▶ **PROBLEM STATEMENT**: Only the lines below starting at the one containing "You are a computer-use" and ending at the one containing "Instruction: Select A4" belong in the answer, each copied exactly.

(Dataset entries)
========================================
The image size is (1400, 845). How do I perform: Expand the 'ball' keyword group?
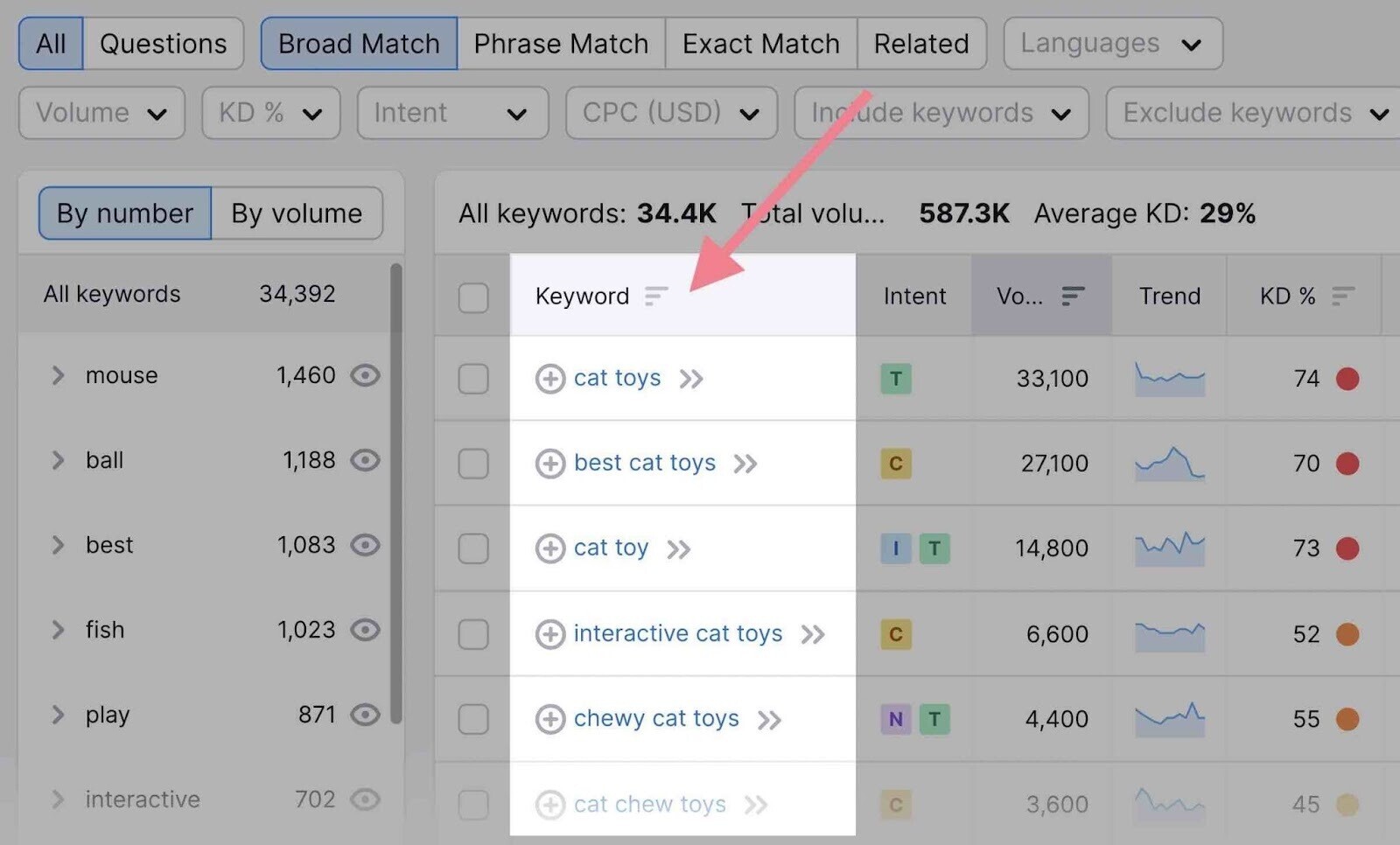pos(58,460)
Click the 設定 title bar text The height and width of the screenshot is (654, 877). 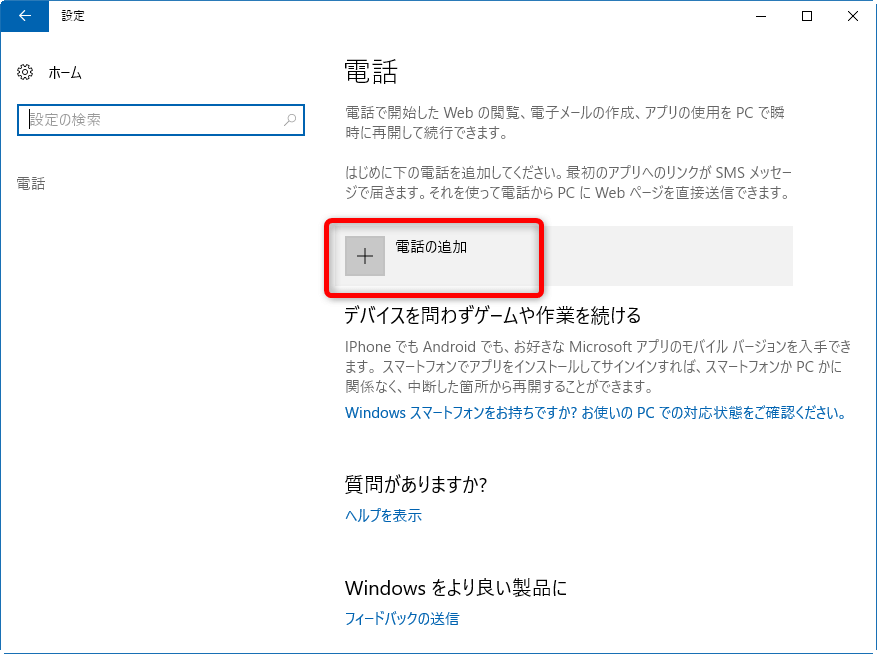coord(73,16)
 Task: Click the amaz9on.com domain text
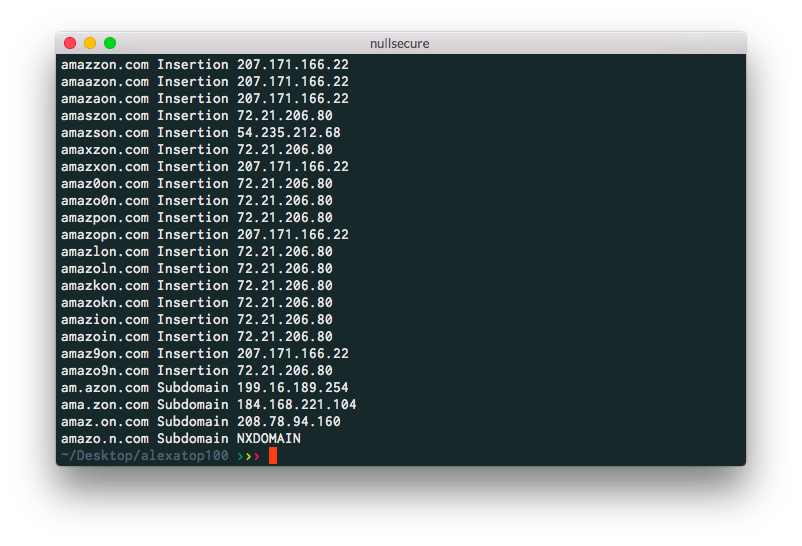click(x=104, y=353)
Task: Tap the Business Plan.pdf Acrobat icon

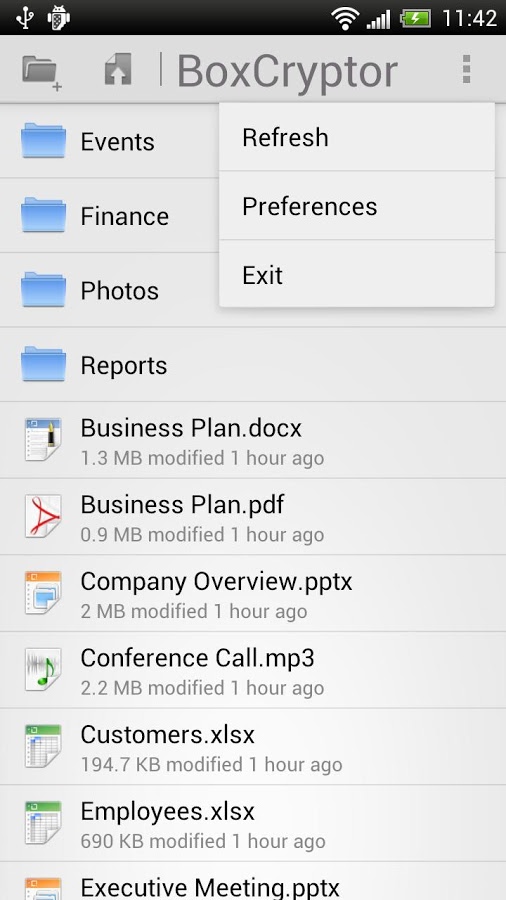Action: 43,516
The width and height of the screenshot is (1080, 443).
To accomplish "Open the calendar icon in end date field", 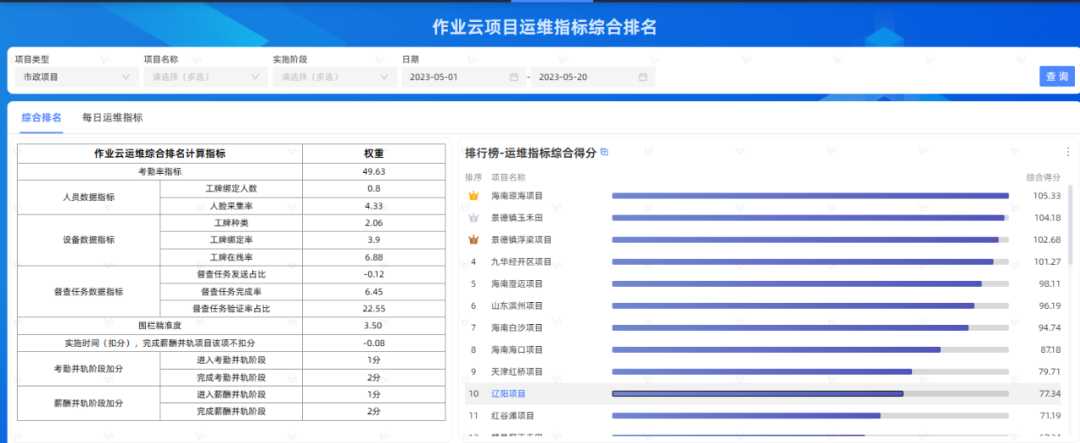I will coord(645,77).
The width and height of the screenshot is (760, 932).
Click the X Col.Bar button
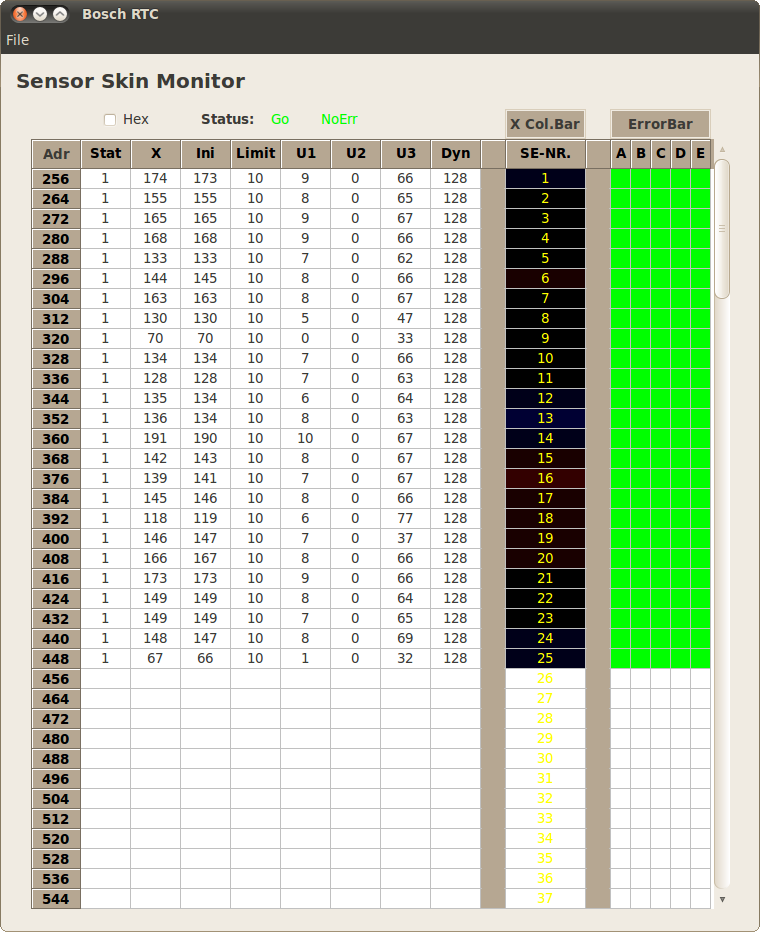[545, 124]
========================================
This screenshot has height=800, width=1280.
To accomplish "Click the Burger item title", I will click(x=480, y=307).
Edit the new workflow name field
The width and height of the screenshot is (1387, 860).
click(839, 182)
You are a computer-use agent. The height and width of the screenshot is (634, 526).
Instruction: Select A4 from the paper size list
========================================
▶ **YOUR SOLUTION**:
You are a computer-use agent. The height and width of the screenshot is (634, 526).
Instruction: Select A4 from the paper size list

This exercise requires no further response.